Volunteer Status and Compensation
9.1 Volunteer Agreement: The Reviewer acknowledges and agrees that their services as a reviewer and judge of cannabis products under this Contract are provided on a purely voluntary basis and without any expectation of compensation, monetary or otherwise.
9.2 No Compensation: The Reviewer expressly waives any right to claim or receive any form of compensation, including but not limited to wages, salary, bonuses, commissions, or benefits, for their services rendered under this Contract.
9.3 No Obligation: The Company acknowledges that the Reviewer is a volunteer and that the Reviewer is under no obligation to provide their services beyond their own willingness and availability.
9.4 Consideration: The consideration for the Reviewer entering into this Contract and providing their services as a volunteer shall be the experience gained, publication of their profile on Company’s website, publication of their publication, and/or the opportunity to contribute to the cannabis industry.
9.5 No Employment Relationship: The Reviewer acknowledges and agrees that their volunteer status under this Contract does not create an employment relationship with the Company, and they shall not be entitled to any employment benefits or protections.

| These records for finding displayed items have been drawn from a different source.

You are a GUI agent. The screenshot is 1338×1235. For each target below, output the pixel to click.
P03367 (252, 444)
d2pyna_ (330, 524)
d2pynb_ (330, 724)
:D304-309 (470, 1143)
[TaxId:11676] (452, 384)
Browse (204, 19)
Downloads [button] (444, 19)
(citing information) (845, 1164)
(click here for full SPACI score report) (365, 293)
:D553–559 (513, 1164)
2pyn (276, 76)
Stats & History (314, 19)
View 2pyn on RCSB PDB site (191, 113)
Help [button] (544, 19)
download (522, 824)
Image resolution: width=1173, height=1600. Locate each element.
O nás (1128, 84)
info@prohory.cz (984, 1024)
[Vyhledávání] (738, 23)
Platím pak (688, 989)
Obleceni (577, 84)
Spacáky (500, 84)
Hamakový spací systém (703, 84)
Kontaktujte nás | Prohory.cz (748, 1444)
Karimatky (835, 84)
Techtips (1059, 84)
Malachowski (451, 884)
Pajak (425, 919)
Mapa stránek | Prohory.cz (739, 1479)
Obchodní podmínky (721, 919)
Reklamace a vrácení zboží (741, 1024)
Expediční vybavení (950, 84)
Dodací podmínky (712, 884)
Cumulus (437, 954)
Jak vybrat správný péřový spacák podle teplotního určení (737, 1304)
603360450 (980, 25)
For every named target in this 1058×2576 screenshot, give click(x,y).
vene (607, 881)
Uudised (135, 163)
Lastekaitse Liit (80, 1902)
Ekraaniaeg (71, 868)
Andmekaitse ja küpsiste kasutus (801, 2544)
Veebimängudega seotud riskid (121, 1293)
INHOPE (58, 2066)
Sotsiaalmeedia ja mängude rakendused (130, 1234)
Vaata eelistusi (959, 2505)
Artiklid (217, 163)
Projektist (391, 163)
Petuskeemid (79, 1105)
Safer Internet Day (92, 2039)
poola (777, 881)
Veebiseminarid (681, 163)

9.6 No Liability: The Reviewer agrees that they shall not hold the Company liable for any claims, demands, or actions related to their volunteer status or the absence of compensation.
9.7 Compliance with Laws: The Reviewer shall comply with all applicable laws and regulations regarding volunteer services, including any tax or reporting obligations that may arise from the provision of such services.
Governing Law and Dispute Resolution
10.1 Governing Law: This Contract shall be governed by and construed in accordance with the laws of the Province of Ontario and Canada, without regard to its conflict of laws principles.
10.2 Dispute Resolution: Any disputes arising out of or in connection with this Contract shall be resolved amicably through good faith negotiations between the Parties. If the Parties are unable to reach a resolution within thirty (30) days, either Party may initiate legal proceedings.
Entire Agreement
11.1 This Contract, including any attachments, schedules, or exhibits hereto and the Terms for Reviewers posted on Our website, constitutes the entire agreement between the Parties with respect to the subject matter hereof and supersedes all prior discussions, negotiations, and agreements, whether oral or written. No modification, amendment, or waiver of any provision of this Contract shall be effective unless in writing and signed by both Parties.
Severability
12.1 If any provision of this Contract is held to be invalid, illegal, or unenforceable under any applicable law, such provision shall be severed from this Contract, and the remainder of the Contract shall be valid and enforceable to the fullest extent permitted by law.
Assignment
13.1 Neither Party may assign or transfer any rights or obligations under this Contract without the prior written consent of the other Party, except that the Company may assign this Contract to any successor or affiliate in connection with a merger, acquisition, or sale of all or substantially all of its assets. Any attempted assignment or transfer in violation of this provision shall be void.
Notices
14.1: Any notice, demand, or communication required or permitted to be given under this Contract shall be in writing and shall be deemed to have been properly given if delivered personally, sent by registered mail, or by email to the addresses provided below:
If to the Company:
Danks Worldwide Inc
Email: info@thedankgroup.com
Either Party may change its address for notice by providing written notice to the other Party in accordance with this clause.
Counterparts
15.1: This Contract may be executed in counterparts, each of which shall be deemed an original, but all of which together shall constitute one and the same instrument. Facsimile or electronically transmitted signatures shall be deemed as original signatures for all purposes.